『――真島、危ない!』
誰かの切羽詰まったような声が耳に届いた刹那、ゴンッという鈍い音が響き渡ると共にこめかみ辺りに物凄い衝撃が走った。
受けた衝撃をそのままに身体が床に倒れ込む。咄嗟に突いた手で体勢を整えようとする俺に『おい!』『大丈夫か!』と、さまざまな言葉が投げかけられる。
薄ぼんやりと開けた瞳に、体育祭に使う予定だったプラカードが転がるように落ちているのが映った。

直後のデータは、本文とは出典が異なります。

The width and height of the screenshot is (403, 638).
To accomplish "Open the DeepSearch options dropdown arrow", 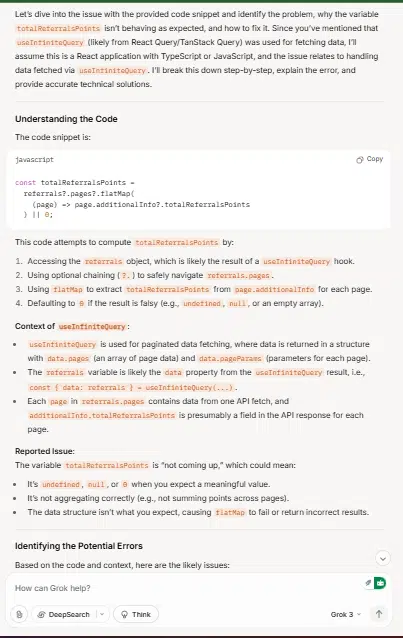I will click(x=102, y=614).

どうやらこれがこめかみに直撃したらしい。普通に痛え。
『悪い!俺、全然周り見てなくて…っ』
プラカードを運んでいたであろう人物――同じクラスの中川《なかがわ》が泣きそうな声で謝ってくるのをガンガンする頭で聞く。
『いや、俺も前見てなかったし』
『っちょ、やべえ!血!血出てる!』
こめかみを押さえていた手を外し、痛みに耐えながらも言葉を放つ俺の声を遮った中川はギョッと目を見張った。
え?と思いながら自分の手の平に視線を落とすと、中川の言葉に違わず、そこには少量ではあるが確かに鮮血が付着していた。